Serge Gainsbourg disait que la connerie était la décontraction de l'intelligence, je ne sais pas s'il pensait a Sergio Corbucci en disant ça, mais ça pourrait clairement faire figure d'épitaphe le concernant. Artisan potache et vulgaire diront certains, pour ma part, il représente tout ce que j'aime dans le cinéma, voir un film de lui c'est comme me sentir à la maison car on y rit grassement certes mais on peut passer d'une émotion a l'autre sans jamais avoir l'impression de quitter le sujet, c'est probablement pour ça que
Far West Story (son western le plus extrême sur bien des points) est un de mes films favoris de tous les temps, car sous un vernis populaire se cache une profondeur d'âme insoupçonnée avec des personnages moins caricaturaux et attachants qu'ils en ont l'air tout en étant le plus beau cadeau d'adieu qu'on puisse faire au western car il nous donne toutes ses tripes jusqu'au bout.
Mais qu'est-ce que je viens foutre... c'est le genre de film tellement improbable et difficile d'accès qu'il suscite naturellement les attentes les plus folles, déjà par le casting qui n'est pas du tout connoté western (quelle grande idée d'être allé chercher Gassman, entre ça et
Le Fanfaron, je suis décidément fan du gars) et bien sur ce titre qui sent la grosse pantalonnade, mais pourtant la découverte de ce film a dépassé mes attentes, je m'attendais a un film au moins correct et je me suis retrouvé avec un impact quasi-similaire a
Far West Story car il s'attaque a l'autre frange du western italien qu'il va exploser de la même façon : le western Zapata, sous-genre qu'il a déjà abordé plusieurs fois a sa manière.
Là il va aller au-delà de la barrière du western comique en proposant une vraie comédie noire avec de l'action toujours (sinon ce ne serait pas du Corbucci voyons) tout en distillant un regard ambigu sur la Révolution Mexicaine qui n'a jamais été vue autant d'insolence, les peons comme les nantis sont vus comme des abrutis complets qui fusillent et torturent a tout va des innocents, on ne nous cache rien de la violence mais toujours avec cette pointe d'humour farceur qui arrive a mettre a l'aise (le saladier rempli de mains coupées, Verhoeven aurait aimé
).
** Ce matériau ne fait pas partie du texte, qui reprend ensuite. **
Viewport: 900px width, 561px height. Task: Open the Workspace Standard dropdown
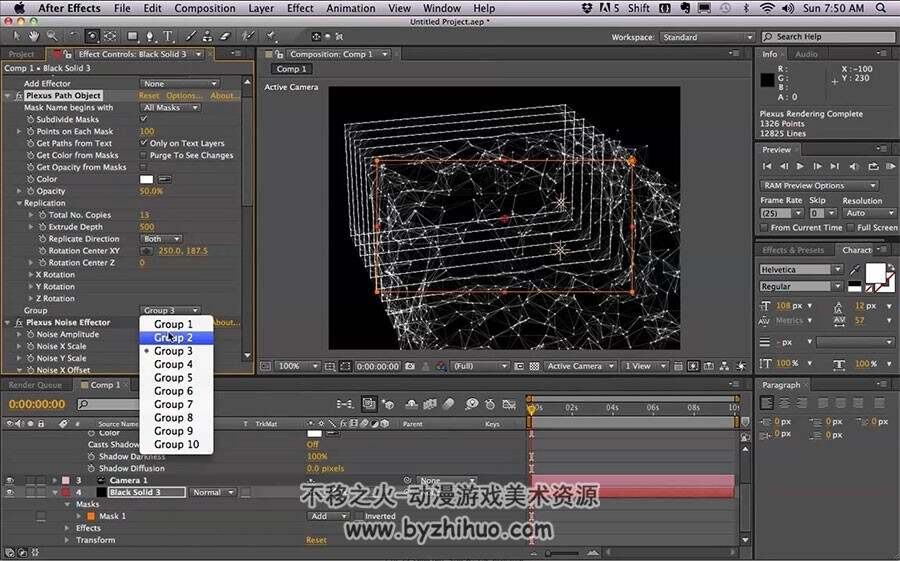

Mais c'est le point de vue choisi qui en fait pour moi un grand film, en effet il est impossible de ne pas penser a un autre de mes films préférés,
Empire du Soleil qui prenait le parti de montrer l'horreur de la guerre a travers le point de vue d'un personnage qui n'a rien demandé et qui va devoir composer en fonction des situations pour pouvoir sauver sa peau, le duo Gassman/Villagio touche au sublime en incarnant deux couillons intégraux, l'un acteur grande gueule et l'autre prêtre naïf timide qui vont avoir les pires merdes possibles (je crois que le plus gros fou rire que j'ai eu c'est quand Gassman déguisé en nonne pour fuir les autorités subit une tentative de viol de la part de deux soldats éméchés alors qu'il essaye de leur expliquer qu'il est un homme, qu'est ce qu'il fait pour s'échapper ? Il chope un pauvre mouton qui passe devant lui pour leur balancer a la figure. Mais WTF !?
) ou faire des rencontres assez macabres mais j'en dirais pas plus.
Ces deux lascars un peu lâches en finissent par devenir émouvants par leur humanité poignante et m'ont scié dans un final aux allures homériques, tant bilan désenchanté de la mascarade qu'est la Révolution (le monologue final de Gassman
) que feu d'artifice géant où Corbucci semble nous dire peu importe que le monde soit pourri et injuste, il nous reste qu'une chose c'est le rire. En cela, c'est véritablement le pendant lumineux du
Grand Silence dans son raisonnement. Bon, j'ai conscience que je serais probablement le seul a apprécier autant le film tellement ça me ressemble, d'autant qu'il faut objectivement reconnaitre que pour une fois la forme n'est pas au rendez-vous chez Corbucci avec l'absence dommageable du scope pourtant appréciable lors des batailles absurdes par leur générosité, même si je pense que c'est pour accentuer le fait que c'est d'abord une comédie avant d'être un western. Et un dernier mot sur la VF qui est une des meilleures que j'ai pu entendre sur ce genre de films avec une pelletée de dialogues a péter de rire et une synchro labiale parfaite digne des Leone.